The house was moved in the 1930s to an adjacent site at 23 Calle Nagtahan, which was acquired by the government, to make way for the construction of Nagtahan Bridge (now Mabini Bridge).

It was moved once again in 1960, this time to the south bank of the Pasig River within the Bureau of Animal Industry compound (now Presidential Security Group Compound in Malacañang Park) to give way for the widening of Nagtahan Bridge. It was then restored under the supervision of National Artist for Architecture, Juan Nakpil. In 1968, the house was declared as a national shrine under the administration of National Historical Commission of the Philippines, pursuant to Proclamation No. 324 signed by President Ferdinand Marcos. In April 2007, the Metropolitan Manila Development Authority proposed that the Mabini Shrine be relocated to another site, as part of a project to widen the Pasig River. Dante G. Guevarra, President of the Polytechnic University of the Philippines (PUP), proposed in 2007 to have the house moved inside the main campus of his university, which is upstream of the bridge on the north bank of the Pasig River. PUP allocated 905 sqm of land for the shrine and officially renamed its campus as the PUP Mabini Campus. There was a proposal to move the house inside the Arroceros Park, a plan which had the support of Manila Mayor Alfredo Lim.

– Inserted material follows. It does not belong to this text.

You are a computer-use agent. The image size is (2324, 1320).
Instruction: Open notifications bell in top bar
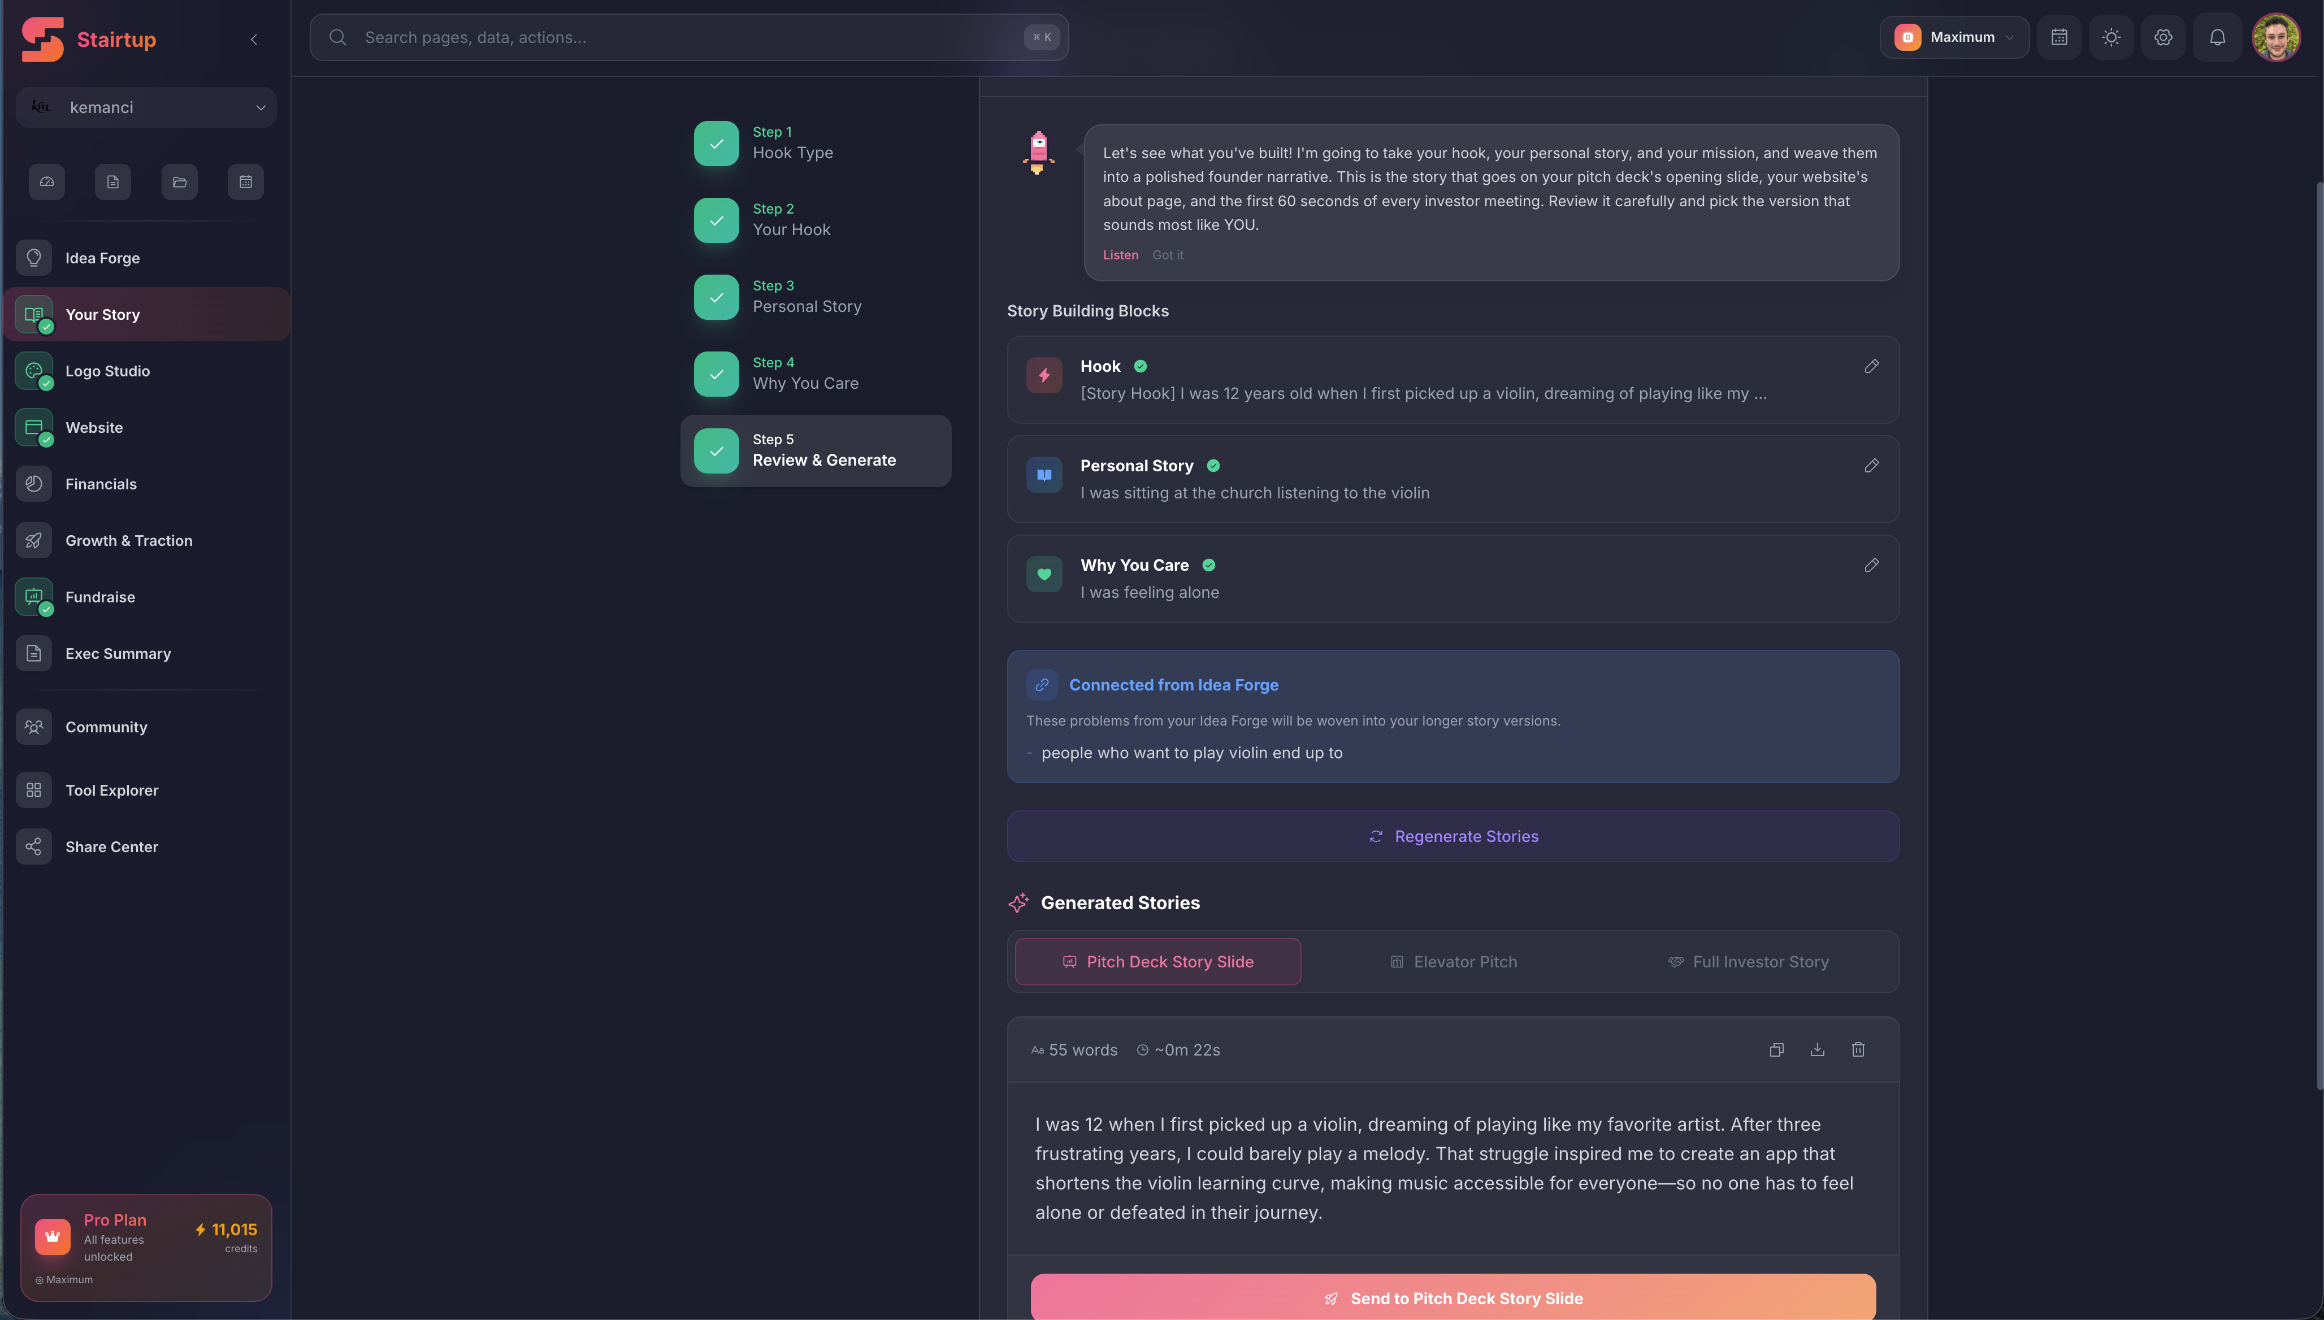[2217, 37]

On February 8, 2010, President Gloria Macapagal Arroyo issued Proclamation No. 1992 declaring the PUP Mabini Campus in Santa Mesa as a permanent home for the Mabini Shrine. This is to prevent another relocation that "may further diminish its historical and architectural authenticity and sanctity as a National Shrine". A yearlong project was undertaken in 2013 to restore the house and its surrounding grounds.

The structure now hosts the Museo ni Mabini featuring objects once owned by Apolinario Mabini and other memorabilia.